▶ Working data:
--------------------------------------------------

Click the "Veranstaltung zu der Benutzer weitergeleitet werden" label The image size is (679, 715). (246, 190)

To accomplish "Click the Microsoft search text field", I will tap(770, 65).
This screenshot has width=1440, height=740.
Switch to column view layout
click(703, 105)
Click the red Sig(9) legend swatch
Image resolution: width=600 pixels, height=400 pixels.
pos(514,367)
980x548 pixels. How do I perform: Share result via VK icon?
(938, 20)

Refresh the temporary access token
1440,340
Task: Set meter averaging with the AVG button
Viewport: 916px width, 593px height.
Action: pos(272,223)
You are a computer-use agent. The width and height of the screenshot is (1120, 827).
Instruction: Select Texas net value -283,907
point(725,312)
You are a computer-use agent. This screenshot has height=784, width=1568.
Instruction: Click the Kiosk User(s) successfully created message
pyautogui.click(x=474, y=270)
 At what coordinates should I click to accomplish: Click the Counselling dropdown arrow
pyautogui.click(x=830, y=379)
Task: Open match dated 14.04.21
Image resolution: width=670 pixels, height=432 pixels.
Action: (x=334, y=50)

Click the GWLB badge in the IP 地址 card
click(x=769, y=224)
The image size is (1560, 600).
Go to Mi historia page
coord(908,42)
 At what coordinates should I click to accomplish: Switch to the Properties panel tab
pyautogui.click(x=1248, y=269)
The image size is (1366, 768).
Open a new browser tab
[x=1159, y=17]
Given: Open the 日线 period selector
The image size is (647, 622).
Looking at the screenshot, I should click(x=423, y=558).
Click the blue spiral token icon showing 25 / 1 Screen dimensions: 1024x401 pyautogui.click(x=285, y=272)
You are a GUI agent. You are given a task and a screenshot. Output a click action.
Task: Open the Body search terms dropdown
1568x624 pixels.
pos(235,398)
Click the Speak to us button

--------------------------------------------------

▶ Your assignment:
Restate the listing word for word, but only from its first line through the line with "Click the red Sig(9) legend swatch", keeping both end lines.

▶ Task answer:
Click the "Veranstaltung zu der Benutzer weitergeleitet werden" label The image size is (679, 715). (246, 190)

To accomplish "Click the Microsoft search text field", I will tap(770, 65).
This screenshot has width=1440, height=740.
Switch to column view layout
click(703, 105)
Click the red Sig(9) legend swatch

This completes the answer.